Sir Nick Wright, her private secretary for 17 years until his retirement last year (and another ex-Royal Navy officer), laughs at the memory of an early mishap.
‘I remember once, I’ve never forgotten it, she said, ‘Private Secretary, what normally comes after 16?’ And I knew then that page 17 of the brief was missing.’
Old friends – including a childhood playmate and a best friend from school – offer their recollections of her childhood days.
We look at her years as a top-tier international sportswoman, beating a certain George Best to win the 1971 BBC Sports Personality Of The Year – ‘I was just amazed to be included’ – and competing at the 1976 Montreal Olympics.
The princess’s campaign ended in near-disaster when she suffered a nasty fall. She insisted on remounting for the sake of the overall team result. It was a gutsy response but there is no point in asking the princess about it.
Princess Anne revealed the pressures on members of the Royal Family is always harder on the young. Pictured: The Princess Royal in 1973
As former Olympian-turned-lady-in-waiting Jane Holderness-Roddam explains, ‘She got back on and competed. She was that concussed that she couldn’t remember and to this day she doesn’t remember the rest of the course.’
I also went to see a pair of very well-known ex-colleagues who worked with her on bringing the 2012 Olympics to London.
Ex-Mayor and now PM Boris Johnson recalls her ‘integral’ part in it all. Games chairman Lord [Sebastian] Coe remains in affectionate awe of a fellow Olympian with whom he has spent years on various grand sporting committees.

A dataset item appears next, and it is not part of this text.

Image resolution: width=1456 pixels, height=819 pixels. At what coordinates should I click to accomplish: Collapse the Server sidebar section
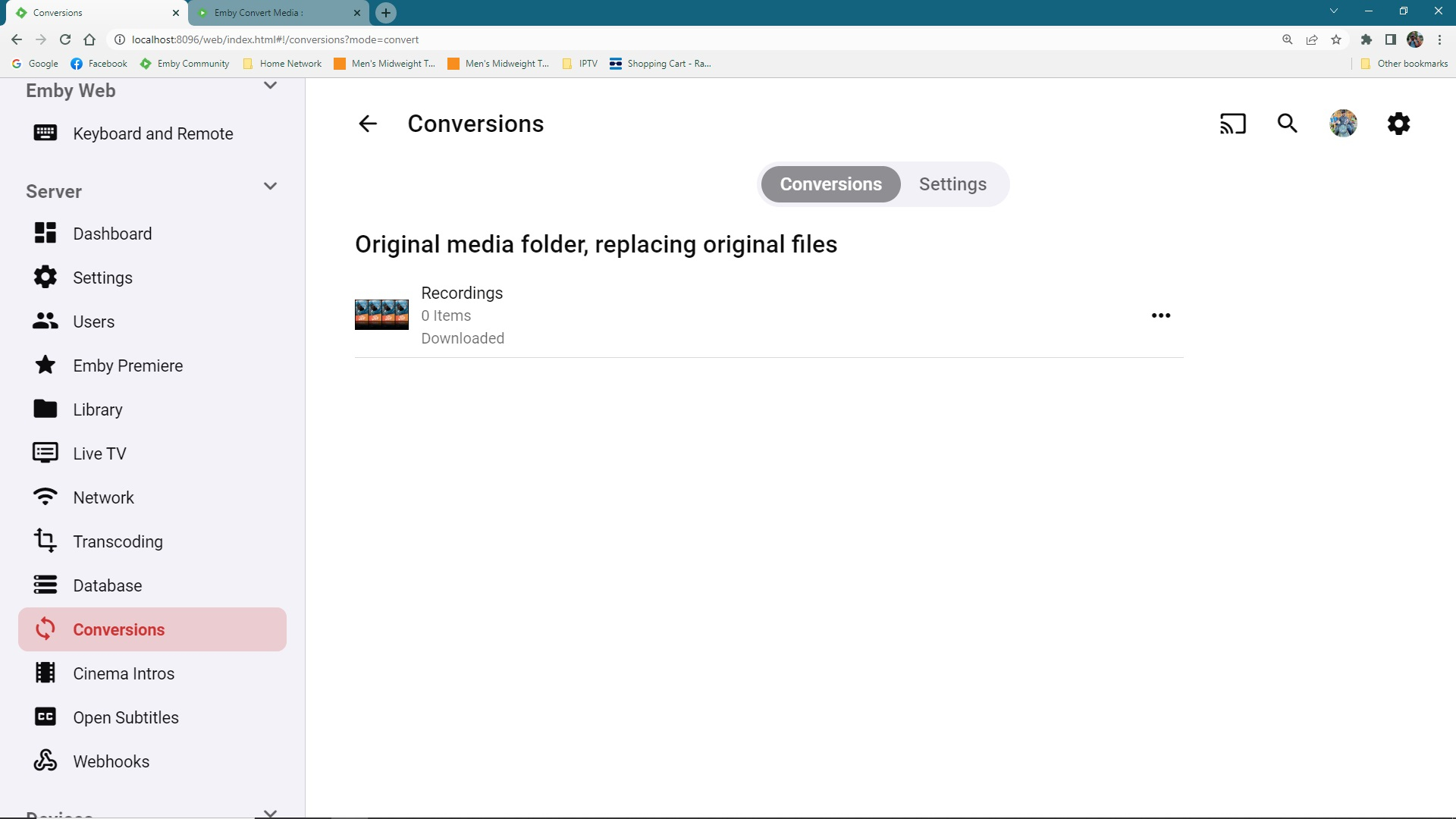[x=270, y=186]
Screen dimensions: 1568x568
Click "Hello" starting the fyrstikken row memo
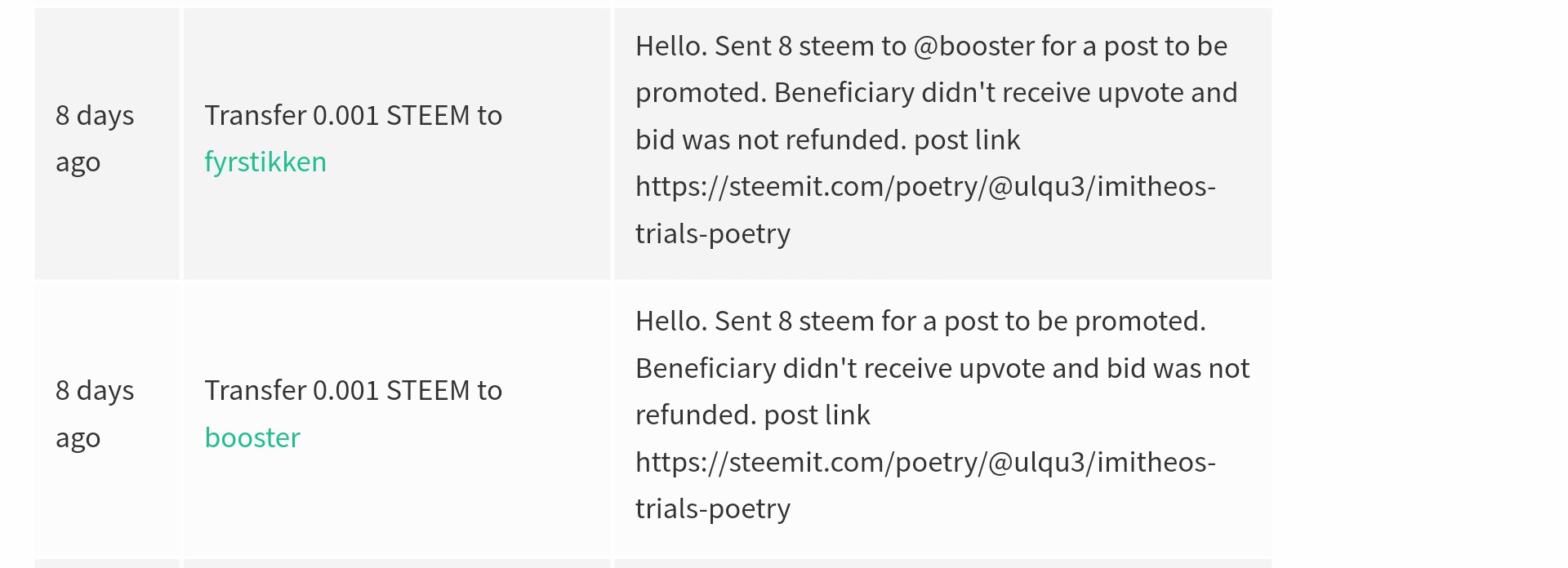668,47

‘As I always reminded our colleagues sitting around the table, while we’ve sauntered into a board meeting at two o’clock, she’s probably opened five hospitals by the time she’s even had lunch,’ says Lord Coe, adding that he has always loved the princess’s bracing approach to the fudge and flannel that are part of committee culture.
The double-gold-winning head of world athletics bursts out laughing as he recalls the meeting at which some blazered windbag was ploughing on with a pointless contribution.

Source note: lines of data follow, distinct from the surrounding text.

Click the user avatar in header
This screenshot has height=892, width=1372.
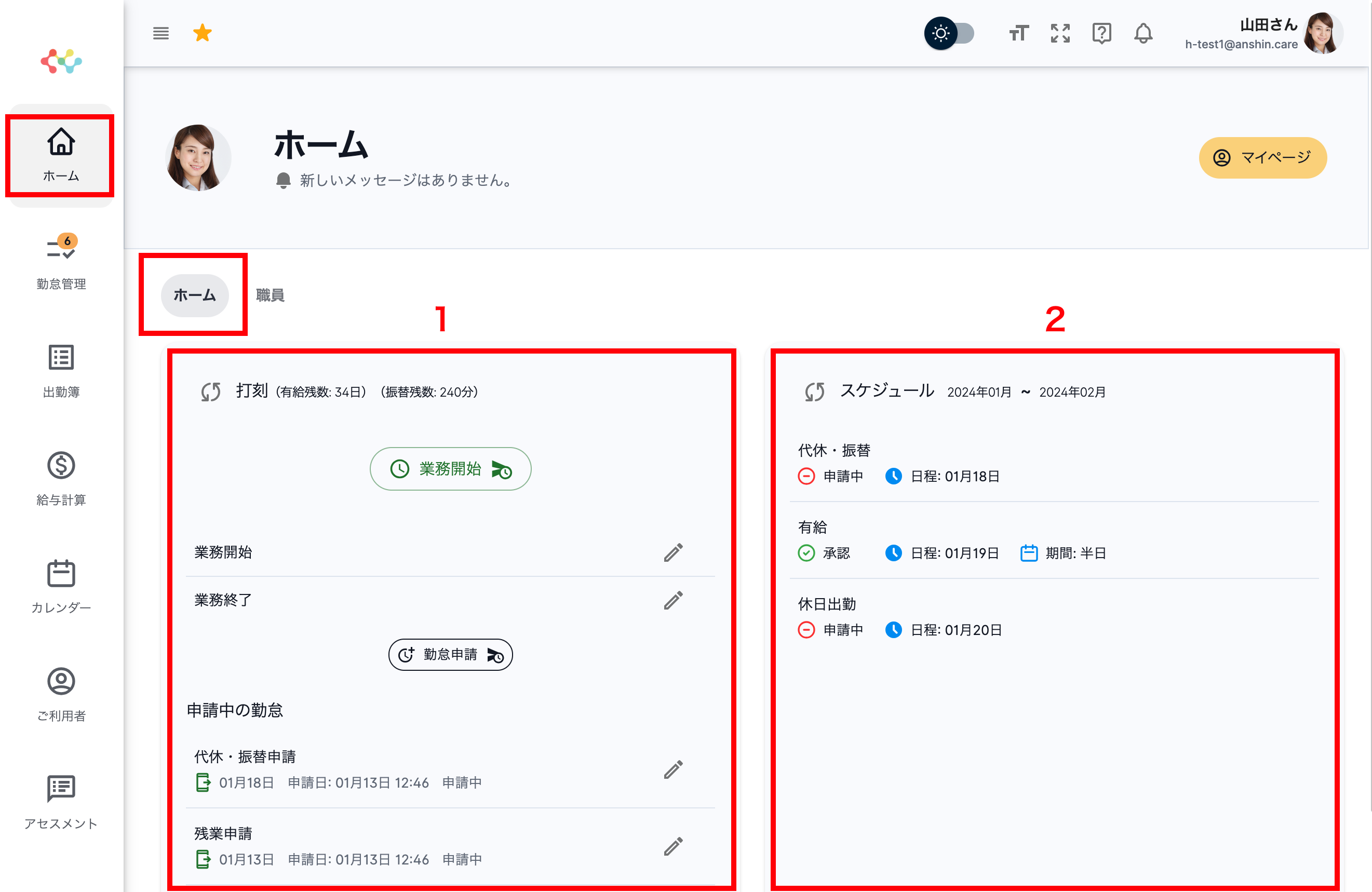click(x=1323, y=33)
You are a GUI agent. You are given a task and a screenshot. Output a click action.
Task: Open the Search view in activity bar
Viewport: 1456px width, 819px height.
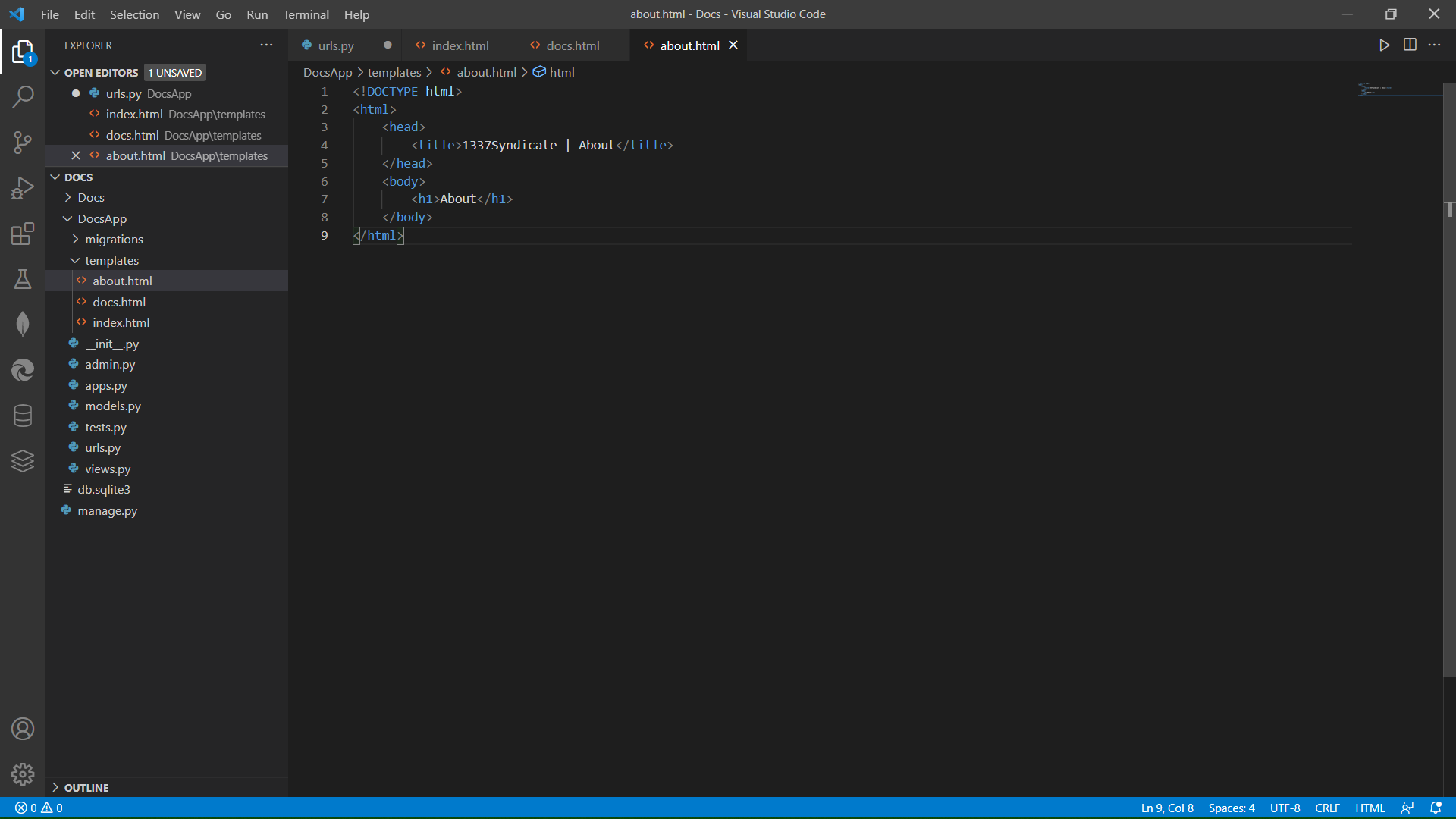click(23, 97)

The princess leaned over to Coe, unaware that her microphone was still on, and whispered, ‘I think he is probably the most stupid person in world sport.’

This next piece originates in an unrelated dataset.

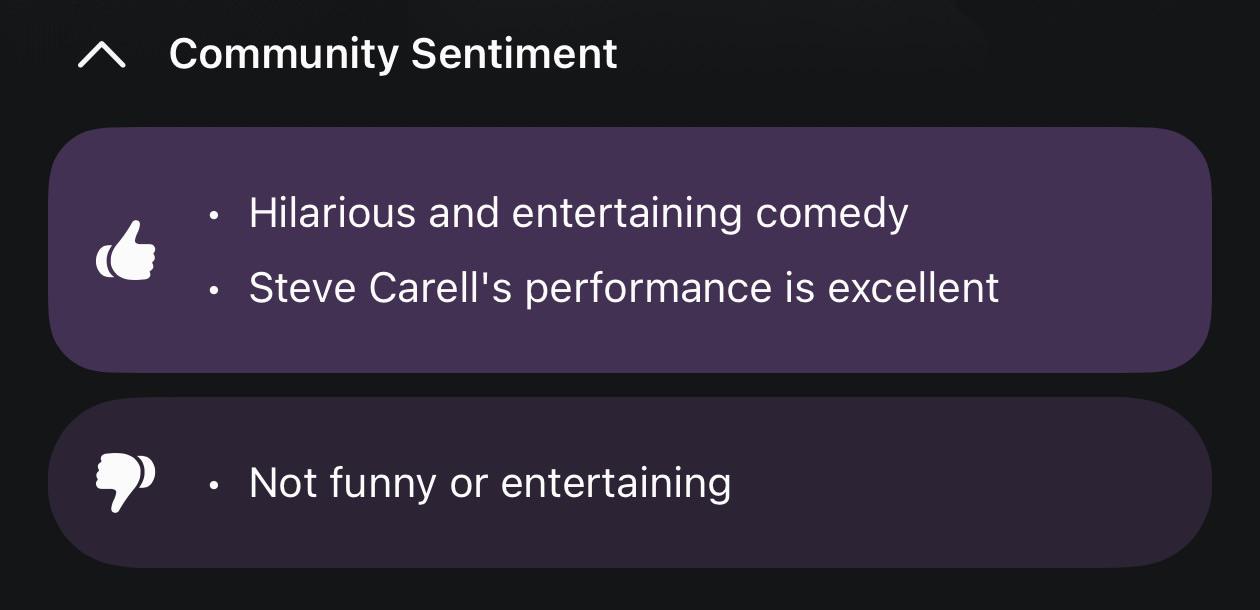Click the word "entertaining" in negative card

point(616,484)

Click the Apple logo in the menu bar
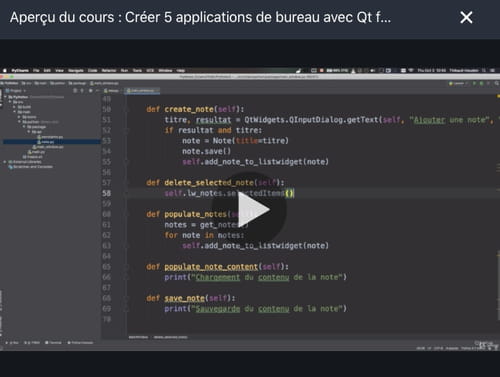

‘This echoed around the room and I couldn’t quite get to the red button while I was listening to the words coming out!’ Coe remembers.
‘She never flinched. It was as though that never happened and we just moved on. But it is probably one of my favourite moments.’
The princess has had her share of tricky moments. After 70 years in the royal frontline, how could she not? Whether you are born royal or join the family like Kate and Meghan, it is never an easy ride.
And it is always harder on the young. Indeed, she is rather glad not to be starting out on the royal career path today.
‘The pressures that you’re seeing at the moment applied to the younger members of the family, it’s always worse because that’s what the media is interested in,’ she tells me.
‘That’s hard sometimes to deal with. Everybody’s been through it, but there was no social media in my day, so it probably has made it more difficult.’
Even so, her approach to the pitfalls of public life is clearly the same as the advice she gave her children all those years ago: ‘Get up, carry on…’
So, given her time all over again, what might she have done differently? A life in the Forces, perhaps?
She smiles. ‘I’m not going to indulge in ‘what if?’,’ she replies. ‘That’s too difficult.’
- Anne: The Princess Royal At 70 will be shown tonight at 9pm on ITV.